Die
Freiwillige Feuerwehr Kunow wurde im Jahre 1921 von rund 20 Bürgern
gegründet. Zur Brandbekämpfung stand eine Handdruckspritze zur Verfügung,
wofür das Gut im Einsatzfall die Zugpferde bereitstellte. Des weiteren
besaß die Feuerwehr einen Übungsturm im Dorf. Nach dem Ende des
2.Weltkrieges begann auch der Wiederaufbau der Kunower Wehr. Großen Anteil
daran hatten die Kameraden Rudolf Hammerschmidt und Willi Müller.
Bereits 1952 hatte die Wehr wieder 22 aktive Mitglieder. Bis 1954 war in
Kunow immer noch eine Handdruckspritze im Einsatz, welche dann durch eine
Tragkraftspritze und einen offenen TSA ersetzt wurde. 1960 erhielt man
wiederum einen neuen TSA. Einen großen Teil der Arbeit innerhalb der Wehr
nahm zu dieser Zeit der Vorbeugende Brandschutz ein. So wurden
beispielsweise Brandschutzkontrollen, Sicherheitswachen und
Informationsveranstaltungen für die Einwohner durchgeführt. Ende der 70er
Jahre sank die Mitgliederzahl von 31 auf 21 Mitglieder im Jahr 1979.

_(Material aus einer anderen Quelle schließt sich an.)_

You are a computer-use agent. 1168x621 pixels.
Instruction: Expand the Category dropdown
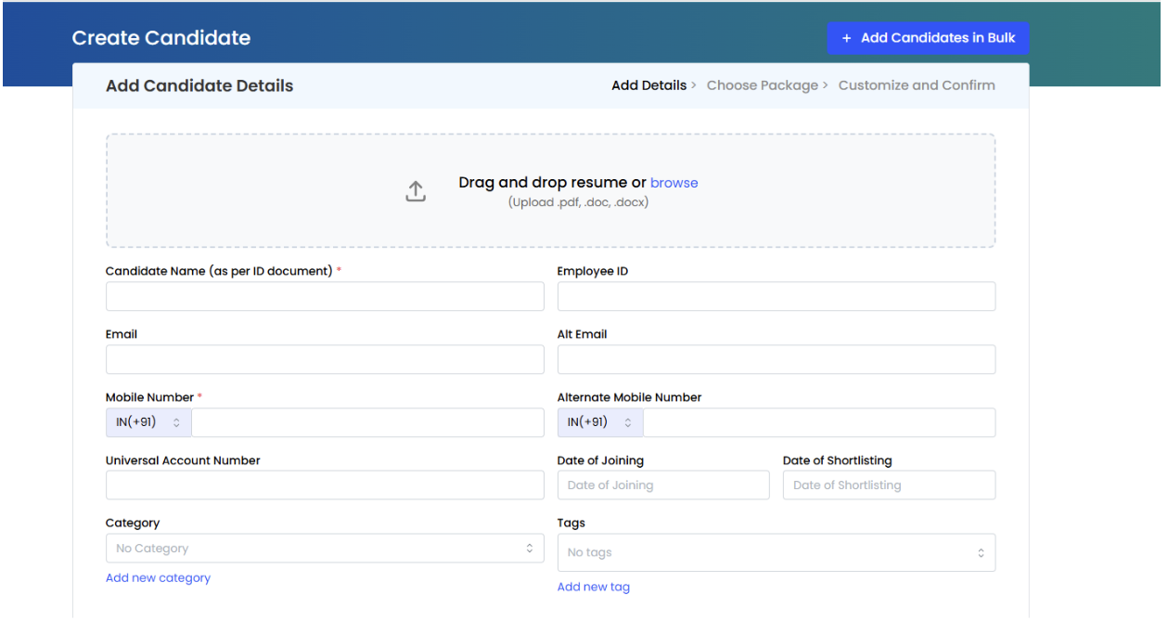coord(324,549)
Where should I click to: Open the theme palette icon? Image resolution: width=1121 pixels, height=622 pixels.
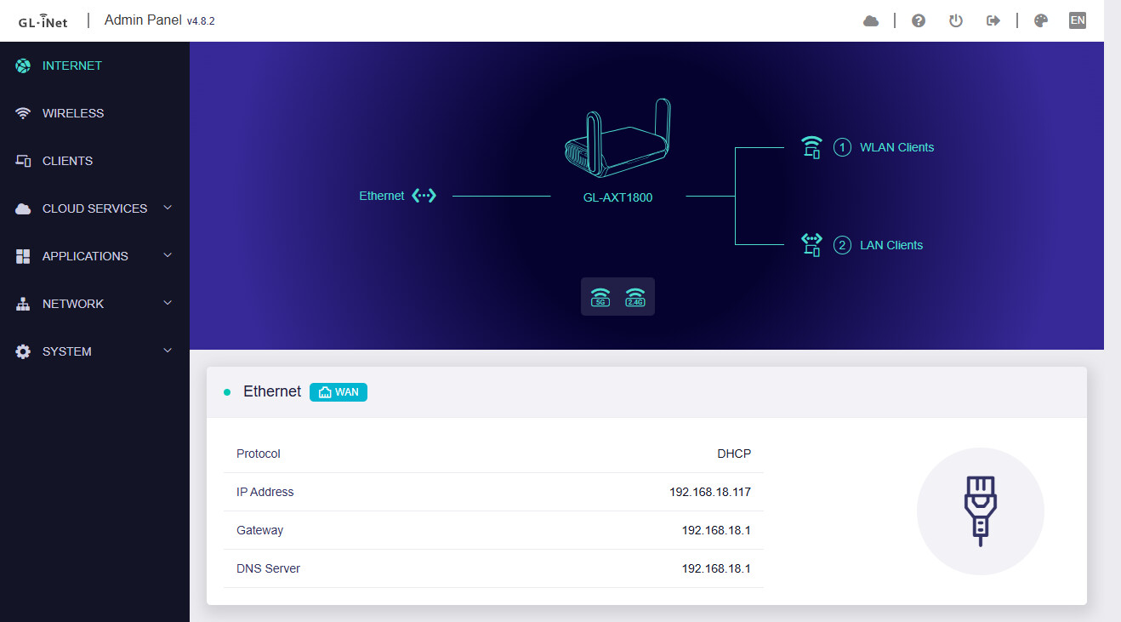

Daraufhin begann man wieder verstärkt junge Leute für die Feuerwehr zu
werben. Dadurch konnte die Stärke der Wehr bis ca. 1985 wieder
stabilisiert werden. Mit der Wiedervereinigung beider deutscher Saaten
änderten sich viele Dinge im alltäglichen Leben, an die sich die Bürger
erst gewöhnen mussten, welche auch die Aktivitäten in der Wehr stark
einschränkten.
Mit
der Eingemeindung von Kunow in die Stadt Schwedt 1993 wurde die Kunower
Wehr zum Löschzug 5 der FF Schwedt/O.. Einige Zeit später konnte man 15
neue Mitglieder gewinnen, der Löschzug formierte sich neu.